Task details: From the first line of the entries below through the line bearing "[Advertisement] (170, 221)", write out each line exactly. Omit pictures.

Given entries:

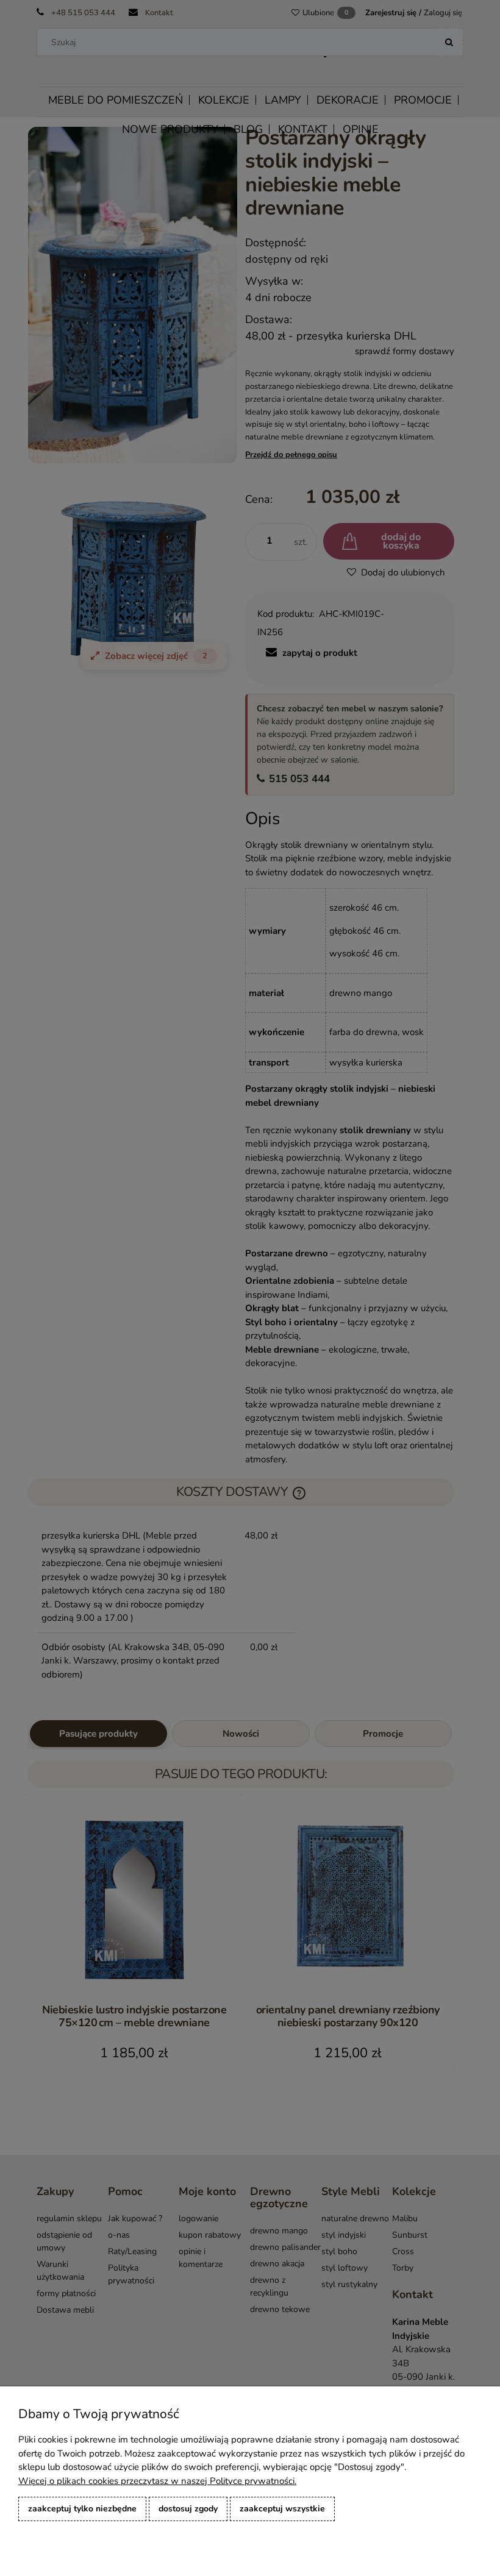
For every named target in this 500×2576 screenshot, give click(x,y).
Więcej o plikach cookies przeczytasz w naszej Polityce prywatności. (157, 2481)
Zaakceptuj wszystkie (282, 2508)
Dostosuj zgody (188, 2508)
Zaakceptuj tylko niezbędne (82, 2508)
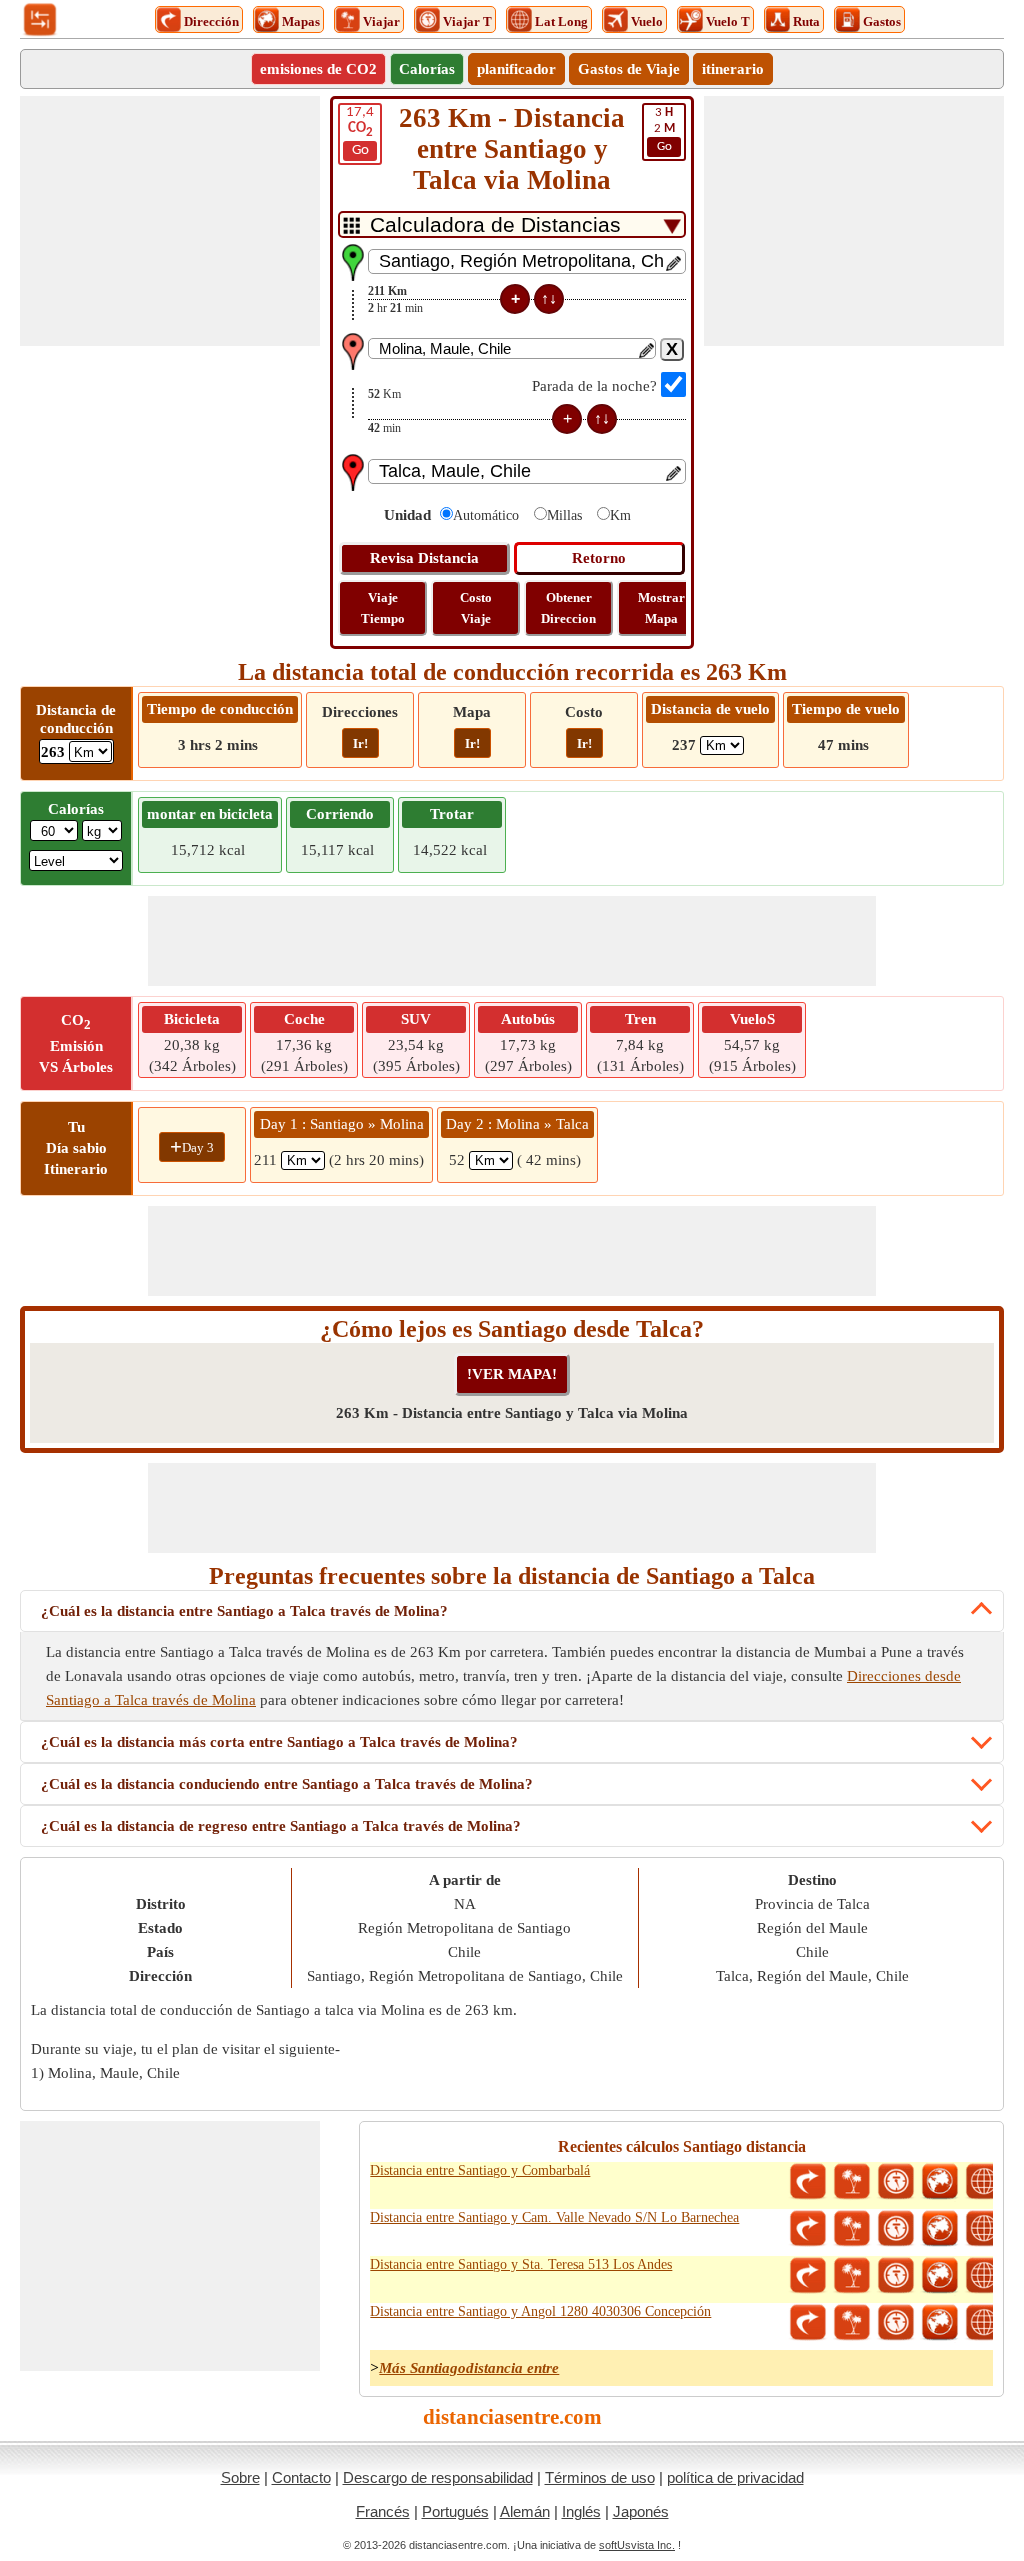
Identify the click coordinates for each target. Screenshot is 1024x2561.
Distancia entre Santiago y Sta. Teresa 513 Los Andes (521, 2264)
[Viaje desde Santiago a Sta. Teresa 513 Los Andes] (852, 2276)
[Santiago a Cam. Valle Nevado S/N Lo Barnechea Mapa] (940, 2229)
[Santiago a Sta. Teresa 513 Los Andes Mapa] (940, 2276)
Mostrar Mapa (661, 608)
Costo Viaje (476, 608)
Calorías (427, 69)
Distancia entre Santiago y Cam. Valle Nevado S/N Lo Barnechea (554, 2217)
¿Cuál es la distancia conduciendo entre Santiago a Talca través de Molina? (287, 1784)
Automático (486, 515)
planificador (516, 69)
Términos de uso (600, 2477)
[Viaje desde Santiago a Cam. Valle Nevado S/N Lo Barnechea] (852, 2229)
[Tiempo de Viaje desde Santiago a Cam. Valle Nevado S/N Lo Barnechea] (896, 2229)
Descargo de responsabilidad (438, 2477)
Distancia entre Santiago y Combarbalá (480, 2170)
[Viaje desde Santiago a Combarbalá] (852, 2182)
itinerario (733, 69)
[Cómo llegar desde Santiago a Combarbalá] (808, 2182)
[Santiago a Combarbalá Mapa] (940, 2182)
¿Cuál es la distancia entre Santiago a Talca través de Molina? (244, 1611)
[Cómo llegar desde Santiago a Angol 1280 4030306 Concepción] (808, 2323)
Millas (564, 515)
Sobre (240, 2477)
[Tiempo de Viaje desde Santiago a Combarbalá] (896, 2182)
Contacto (301, 2477)
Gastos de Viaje (629, 69)
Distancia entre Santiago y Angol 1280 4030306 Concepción (540, 2311)
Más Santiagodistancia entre (469, 2368)
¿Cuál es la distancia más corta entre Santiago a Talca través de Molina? (279, 1742)
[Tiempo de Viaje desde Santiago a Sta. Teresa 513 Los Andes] (896, 2276)
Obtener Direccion (568, 608)
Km (620, 515)
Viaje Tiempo (383, 608)
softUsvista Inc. (637, 2545)
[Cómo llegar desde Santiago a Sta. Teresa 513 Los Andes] (808, 2276)
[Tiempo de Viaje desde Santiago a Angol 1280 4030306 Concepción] (896, 2323)
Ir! (360, 743)
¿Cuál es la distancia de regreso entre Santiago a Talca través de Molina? (281, 1826)
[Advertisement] (170, 221)
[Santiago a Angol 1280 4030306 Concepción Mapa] (940, 2323)
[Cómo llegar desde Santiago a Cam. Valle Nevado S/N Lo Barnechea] (808, 2229)
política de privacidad (735, 2477)
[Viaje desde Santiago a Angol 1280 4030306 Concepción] (852, 2323)
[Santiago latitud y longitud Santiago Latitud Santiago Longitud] (984, 2182)
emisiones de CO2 (318, 69)
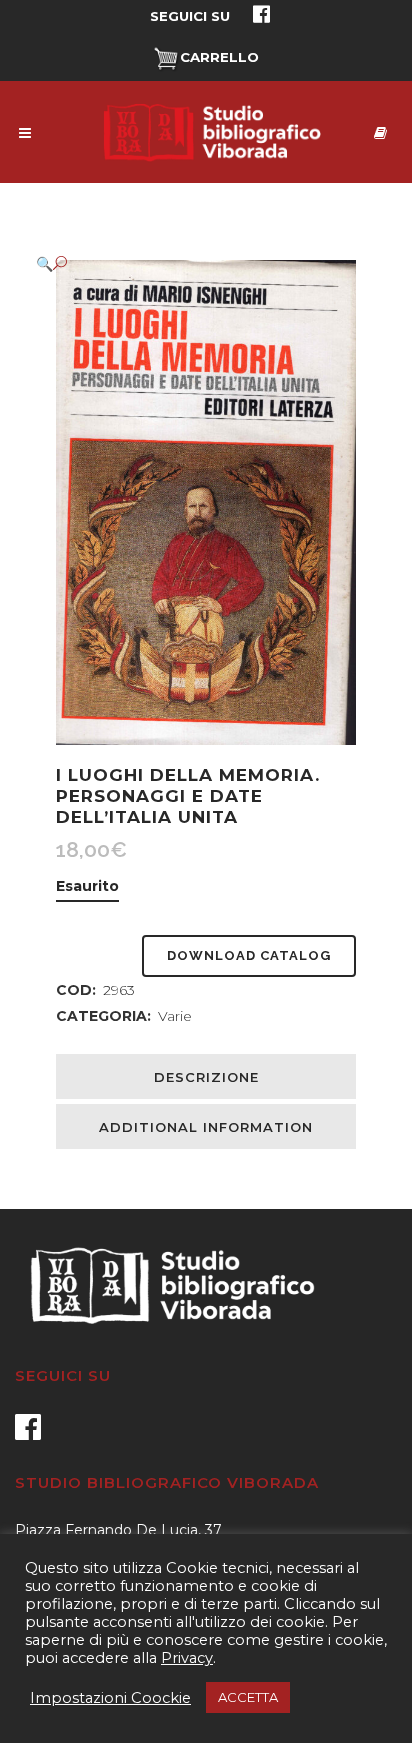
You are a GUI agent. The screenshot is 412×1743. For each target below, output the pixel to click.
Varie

Expected answer:
For every named target in this 500×2576 screenshot, give click(x,y).
Więcej o plikach cookies przeczytasz w naszej Polityce prywatności. (157, 2481)
Zaakceptuj wszystkie (282, 2508)
Dostosuj zgody (188, 2508)
Zaakceptuj tylko niezbędne (82, 2508)
Identify the click coordinates for each target. Screenshot is 1024x2561.
Distancia entre Santiago y Sta. Teresa 513 Los Andes (521, 2264)
[Viaje desde Santiago a Sta. Teresa 513 Los Andes] (852, 2276)
[Santiago a Cam. Valle Nevado S/N Lo Barnechea Mapa] (940, 2229)
[Santiago a Sta. Teresa 513 Los Andes Mapa] (940, 2276)
Mostrar Mapa (661, 608)
Costo Viaje (476, 608)
Calorías (427, 69)
Distancia entre Santiago y Cam. Valle Nevado S/N Lo Barnechea (554, 2217)
¿Cuál es la distancia conduciendo entre Santiago a Talca través de Molina? (287, 1784)
Automático (486, 515)
planificador (516, 69)
Términos de uso (600, 2477)
[Viaje desde Santiago a Cam. Valle Nevado S/N Lo Barnechea] (852, 2229)
[Tiempo de Viaje desde Santiago a Cam. Valle Nevado S/N Lo Barnechea] (896, 2229)
Descargo de responsabilidad (438, 2477)
Distancia entre Santiago y Combarbalá (480, 2170)
[Viaje desde Santiago a Combarbalá] (852, 2182)
itinerario (733, 69)
[Cómo llegar desde Santiago a Combarbalá] (808, 2182)
[Santiago a Combarbalá Mapa] (940, 2182)
¿Cuál es la distancia entre Santiago a Talca través de Molina? (244, 1611)
[Cómo llegar desde Santiago a Angol 1280 4030306 Concepción] (808, 2323)
Millas (564, 515)
Sobre (240, 2477)
[Tiempo de Viaje desde Santiago a Combarbalá] (896, 2182)
Contacto (301, 2477)
Gastos de Viaje (629, 69)
Distancia entre Santiago y Angol 1280 4030306 Concepción (540, 2311)
Más Santiagodistancia entre (469, 2368)
¿Cuál es la distancia más corta entre Santiago a Talca través de Molina? (279, 1742)
[Tiempo de Viaje desde Santiago a Sta. Teresa 513 Los Andes] (896, 2276)
Obtener Direccion (568, 608)
Km (620, 515)
Viaje Tiempo (383, 608)
softUsvista Inc. (637, 2545)
[Cómo llegar desde Santiago a Sta. Teresa 513 Los Andes] (808, 2276)
[Tiempo de Viaje desde Santiago a Angol 1280 4030306 Concepción] (896, 2323)
Ir! (360, 743)
¿Cuál es la distancia de regreso entre Santiago a Talca través de Molina? (281, 1826)
[Advertisement] (170, 221)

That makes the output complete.